NOTE: This thickener is available at www.atkins.com.
Per serving (basic recipe):
Carbohydrate: 9 grams; Net Carbs: 6 grams; Fiber: 3 grams; Protein: 30 grams; Fat: 19 grams; Calories: 377
With additions:
The turnips add 2.5 grams Net Carbs per serving; the carrots add 4 grams per serving.
CINNAMON PANCAKES
These cinnamon-scented pancakes cook up light and fluffy just like the old-fashioned kind, but they are filled with high-quality protein rather than refined carbohydrates. They taste just great by themselves, but can be topped with butter and sugar-free syrup if you like.
Prep Time: 10 minutes
Cook Time: 12 minutes
Makes eight 4-inch pancakes; serves 4
½ cup whole wheat pastry flour
¼ cup soy flour
¼ cup unflavored soy-isolate protein powder
2 to 3 tablespoons granulated sugar substitute
1 teaspoon baking powder
1 teaspoon cinnamon
¼ teaspoon salt (optional)
½ cup light cream mixed with 1/8 cup water
2 eggs, lightly beaten
Canola oil
1. In a medium bowl, whisk together all the dry ingredients. Make a well in the center and pour in the cream mixture and eggs. Combine the dry and liquid ingredients, stirring just until blended. (Whisk just until smooth.)

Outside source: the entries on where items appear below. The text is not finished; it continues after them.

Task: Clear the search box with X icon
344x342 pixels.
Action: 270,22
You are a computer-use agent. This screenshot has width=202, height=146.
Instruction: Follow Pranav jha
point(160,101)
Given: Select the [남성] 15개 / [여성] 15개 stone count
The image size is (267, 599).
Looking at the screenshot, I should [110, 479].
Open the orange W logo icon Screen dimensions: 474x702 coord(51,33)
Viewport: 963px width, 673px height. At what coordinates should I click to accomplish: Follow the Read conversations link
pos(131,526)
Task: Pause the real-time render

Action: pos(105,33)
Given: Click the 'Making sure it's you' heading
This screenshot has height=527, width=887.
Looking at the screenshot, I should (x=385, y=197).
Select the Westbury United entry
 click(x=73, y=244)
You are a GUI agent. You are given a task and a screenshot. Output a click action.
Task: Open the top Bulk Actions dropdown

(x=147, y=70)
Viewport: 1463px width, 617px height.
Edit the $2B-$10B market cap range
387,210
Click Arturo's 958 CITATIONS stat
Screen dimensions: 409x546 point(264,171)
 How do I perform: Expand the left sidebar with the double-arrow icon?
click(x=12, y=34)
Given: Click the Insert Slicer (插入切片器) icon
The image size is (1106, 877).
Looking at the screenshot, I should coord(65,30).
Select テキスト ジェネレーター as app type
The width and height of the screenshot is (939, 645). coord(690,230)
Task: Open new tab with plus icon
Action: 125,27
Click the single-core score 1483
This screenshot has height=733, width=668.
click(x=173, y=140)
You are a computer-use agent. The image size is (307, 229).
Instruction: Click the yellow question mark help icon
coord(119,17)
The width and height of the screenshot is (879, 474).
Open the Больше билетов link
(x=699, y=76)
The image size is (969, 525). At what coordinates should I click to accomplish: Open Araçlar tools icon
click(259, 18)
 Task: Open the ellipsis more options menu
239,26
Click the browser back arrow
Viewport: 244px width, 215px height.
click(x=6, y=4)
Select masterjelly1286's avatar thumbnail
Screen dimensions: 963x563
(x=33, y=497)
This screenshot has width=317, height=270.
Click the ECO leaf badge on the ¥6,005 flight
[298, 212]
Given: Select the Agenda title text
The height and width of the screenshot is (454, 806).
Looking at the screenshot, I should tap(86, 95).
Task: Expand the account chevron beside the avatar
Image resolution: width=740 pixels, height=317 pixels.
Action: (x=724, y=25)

2. Place a griddle or skillet over medium heat. Brush with oil. For each pancake,pour a scant ¼ cup of batter onto the griddle and lightly spread to a 4-inch circle. Cook the pancake for 2 to 3 minutes on the first side until the underside browns. Flip and cook the other side for 1 to 2 minutes more, or until the pancake puffs up and springs back when lightly touched in the center.
Per serving:
Carbohydrate: 13 grams; Net Carbs: 11 grams; Fiber: 2 grams; Protein: 12 grams; Fat: 8 grams;
Calories: 160
BARBECUED CHICKEN OR RIBS
East meets West in this tangy sugar-free barbecue sauce, where soy sauce and ginger add depth and punch to traditional barbecue sauce. Be sure to use sugar-free hoisin sauce.
Prep Time: 20 minutes
Cook Time: 50 minutes (chicken); 3 hours (ribs)
Makes 4 servings (sauce only without hoisin)
Barbecue Sauce
1 tablespoon canola oil
1 teaspoon minced garlic
1 ½ cups water
1 (6-ounce) can tomato paste
2 tablespoons each vinegar and
Worcestershire sauce
¼ cup soy sauce
¼ teaspoon powdered ginger
¼ cup granular sugar substitute
¼ teaspoon chili powder
½ teaspoon dry mustard
1 tablespoon Steel’s sugar-free hoisin sauce
1 whole cut-up chicken (about 4 pounds), or 3 pounds pork or beef ribs
1. For the barbecue sauce: In a medium saucepan, heat the oil and garlic over medium heat for 1 minute. Add the water and tomato paste. Whisk until smooth. Add the remaining ingredients as speci- fied, stir well, and simmer for 15 to 20 minutes.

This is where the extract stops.